Construction: Each rail is a two-part horizontal lamination composed of mahogany on the upper half and a secondary wood on the bottom. The outer surface of the lower half of the rail is faced with a strip of yellow pine that is wedge shaped in cross section and is faced with a mahogany convex molding surmounted by a small bead. This molding extends across the upper ends of the legs and is mitered at the corners. The table top is rabbeted along the edges to receive an edge molding glued and nailed in place. The top is probably joined to the frame by pins driven through the rabbet and concealed by the applied top molding. Glue blocks may have reinforced the joint from below, although evidence of this is not clear.
Materials: Mahogany top, legs, upper half of rails, and applied aprons; black walnut (microanalysis) lower half of end rails; oak lower half of side rails; yellow pine (microanalysis) laminate between lower half of rails and applied aprons.
Label:Like Western utensils for brewing and serving tea, the earliest European and American tea tables were inspired by Asian prototypes. Along with the tea itself, Asian tables were imported into Europe in substantial numbers as tea became popular.
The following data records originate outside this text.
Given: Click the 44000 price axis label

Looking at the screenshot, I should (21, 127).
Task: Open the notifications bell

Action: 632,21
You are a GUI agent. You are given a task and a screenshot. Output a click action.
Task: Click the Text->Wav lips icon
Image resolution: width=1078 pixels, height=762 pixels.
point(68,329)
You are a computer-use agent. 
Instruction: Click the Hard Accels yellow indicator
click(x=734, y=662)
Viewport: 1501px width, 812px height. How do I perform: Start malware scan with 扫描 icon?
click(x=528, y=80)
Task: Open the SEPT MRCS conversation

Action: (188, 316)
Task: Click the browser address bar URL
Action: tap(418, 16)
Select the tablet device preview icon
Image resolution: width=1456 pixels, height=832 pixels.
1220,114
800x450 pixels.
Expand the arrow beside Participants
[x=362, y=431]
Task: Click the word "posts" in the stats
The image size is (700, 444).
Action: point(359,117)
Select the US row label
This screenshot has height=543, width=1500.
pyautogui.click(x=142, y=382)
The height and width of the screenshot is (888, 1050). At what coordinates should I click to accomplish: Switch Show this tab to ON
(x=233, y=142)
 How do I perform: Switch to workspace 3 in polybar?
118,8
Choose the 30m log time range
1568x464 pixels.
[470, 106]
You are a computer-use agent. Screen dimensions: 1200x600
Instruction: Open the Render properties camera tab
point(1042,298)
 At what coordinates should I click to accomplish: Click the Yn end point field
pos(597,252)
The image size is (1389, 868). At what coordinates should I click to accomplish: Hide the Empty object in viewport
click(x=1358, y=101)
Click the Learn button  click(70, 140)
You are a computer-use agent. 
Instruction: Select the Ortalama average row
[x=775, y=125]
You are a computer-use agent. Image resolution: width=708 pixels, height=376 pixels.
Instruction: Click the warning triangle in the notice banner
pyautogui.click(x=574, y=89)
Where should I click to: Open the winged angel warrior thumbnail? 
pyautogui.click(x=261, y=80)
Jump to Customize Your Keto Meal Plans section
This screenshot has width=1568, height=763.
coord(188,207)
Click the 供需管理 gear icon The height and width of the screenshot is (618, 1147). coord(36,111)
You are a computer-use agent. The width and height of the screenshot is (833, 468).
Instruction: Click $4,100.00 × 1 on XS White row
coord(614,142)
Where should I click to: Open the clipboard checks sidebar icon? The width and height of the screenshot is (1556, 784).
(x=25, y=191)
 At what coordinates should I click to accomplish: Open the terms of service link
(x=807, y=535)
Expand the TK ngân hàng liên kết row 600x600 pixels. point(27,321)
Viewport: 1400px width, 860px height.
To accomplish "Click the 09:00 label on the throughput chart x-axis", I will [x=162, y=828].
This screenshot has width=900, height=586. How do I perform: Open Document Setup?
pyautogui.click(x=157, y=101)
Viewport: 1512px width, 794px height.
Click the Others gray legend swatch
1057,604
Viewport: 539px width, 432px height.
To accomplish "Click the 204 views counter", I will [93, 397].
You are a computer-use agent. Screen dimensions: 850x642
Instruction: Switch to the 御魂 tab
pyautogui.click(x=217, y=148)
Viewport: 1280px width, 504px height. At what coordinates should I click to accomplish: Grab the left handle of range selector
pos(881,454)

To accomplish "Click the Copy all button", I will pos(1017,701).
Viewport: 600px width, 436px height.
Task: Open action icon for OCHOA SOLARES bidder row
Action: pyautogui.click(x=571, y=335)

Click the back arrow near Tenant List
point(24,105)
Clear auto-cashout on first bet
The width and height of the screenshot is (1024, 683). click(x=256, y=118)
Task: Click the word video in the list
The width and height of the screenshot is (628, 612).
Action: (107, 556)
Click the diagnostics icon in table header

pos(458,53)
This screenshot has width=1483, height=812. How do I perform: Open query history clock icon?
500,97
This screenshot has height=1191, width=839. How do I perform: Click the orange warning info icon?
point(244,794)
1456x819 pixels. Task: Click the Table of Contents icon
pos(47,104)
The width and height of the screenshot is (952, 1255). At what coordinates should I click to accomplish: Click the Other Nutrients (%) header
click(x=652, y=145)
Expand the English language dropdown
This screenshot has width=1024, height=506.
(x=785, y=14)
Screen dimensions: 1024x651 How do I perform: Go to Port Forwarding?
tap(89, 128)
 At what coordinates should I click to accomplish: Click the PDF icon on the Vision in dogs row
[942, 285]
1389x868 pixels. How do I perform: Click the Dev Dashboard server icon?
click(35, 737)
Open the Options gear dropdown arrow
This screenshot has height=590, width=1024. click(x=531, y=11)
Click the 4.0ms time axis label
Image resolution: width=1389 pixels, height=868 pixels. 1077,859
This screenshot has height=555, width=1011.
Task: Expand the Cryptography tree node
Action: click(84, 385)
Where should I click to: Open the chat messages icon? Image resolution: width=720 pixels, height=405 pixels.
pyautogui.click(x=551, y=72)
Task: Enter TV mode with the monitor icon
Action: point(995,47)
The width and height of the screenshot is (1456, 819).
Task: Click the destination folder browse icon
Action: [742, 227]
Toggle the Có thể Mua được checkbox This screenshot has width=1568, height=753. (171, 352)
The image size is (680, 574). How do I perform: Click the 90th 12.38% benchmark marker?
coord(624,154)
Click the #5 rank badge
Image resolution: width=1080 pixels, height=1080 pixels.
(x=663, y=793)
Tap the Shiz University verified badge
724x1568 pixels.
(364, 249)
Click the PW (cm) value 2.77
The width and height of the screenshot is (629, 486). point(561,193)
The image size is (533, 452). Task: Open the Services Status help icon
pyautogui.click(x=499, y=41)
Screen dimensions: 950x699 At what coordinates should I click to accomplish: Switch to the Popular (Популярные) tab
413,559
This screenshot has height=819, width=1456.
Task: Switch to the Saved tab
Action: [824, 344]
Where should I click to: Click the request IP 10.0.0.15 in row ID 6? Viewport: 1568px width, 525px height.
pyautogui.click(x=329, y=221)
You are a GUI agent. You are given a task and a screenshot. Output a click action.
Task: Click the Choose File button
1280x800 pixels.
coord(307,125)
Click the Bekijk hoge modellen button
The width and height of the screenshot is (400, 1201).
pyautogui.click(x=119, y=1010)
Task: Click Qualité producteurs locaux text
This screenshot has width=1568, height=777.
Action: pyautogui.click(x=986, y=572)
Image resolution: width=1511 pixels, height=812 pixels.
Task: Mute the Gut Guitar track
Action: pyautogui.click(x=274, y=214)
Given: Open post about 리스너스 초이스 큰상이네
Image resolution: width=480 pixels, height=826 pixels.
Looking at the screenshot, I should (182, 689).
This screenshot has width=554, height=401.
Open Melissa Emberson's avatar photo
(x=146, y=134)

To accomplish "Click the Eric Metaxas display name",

Chinese and other Asian tables of that date were generally small and rectangular in form, and the new tea tables made by British cabinetmakers and their colonial counterparts followed suit. Sometimes only the shape, size, and decorative details of the Asian models were closely imitated, as is the case with this Williamsburg table. The projecting top, encircling vertical fascia, and convex-applied skirts with slightly shaped lower edges closely imitate the components of Chinese tables produced during the Ming dynasty (1368-1644). The cabriole legs with blunted pad feet are reminiscent of those on Chinese stools of the same era.
The technique employed in shaping the legs and feet on this table suggests a date of production from the 1720s to 1740s. Many pad feet were expeditiously produced on a lathe, but the earliest expressions of the form were hand shaped like these, resulting in a closer correlation with the Asian archetype. Hand shaping also accounts for the sinuous, almost fluid, character of this table's overall form, which is quite different from the more mechanical appearance of tables with lathe-turned legs.
Carved pad feet similar to these are found on several early pieces of Williamsburg furniture, including the Speaker's Chair (CWF acc. 1933-504) and a sideboard table that descended in the Custis and Washington families (Smithsonian collection). The CWF tea table is also structurally identical the sideboard table. New research (2004-2005) strongly suggests that all three pieces are the work of Williamsburg cabinetmaker Peter Scott, active in the city from at least 1722 until his death in 1775.
Provenance:The table descended in the Galt family of Williamsburg. The Galts lived in the Nelson-Galt House on Francis Street from the early nineteenth century until 1978. The table was acquired by CWF when the household was broken up in that year after death of Mrs. Mary Ware Galt Kirby (1893-1977) from her daughter, Ann Galt Kirby Black.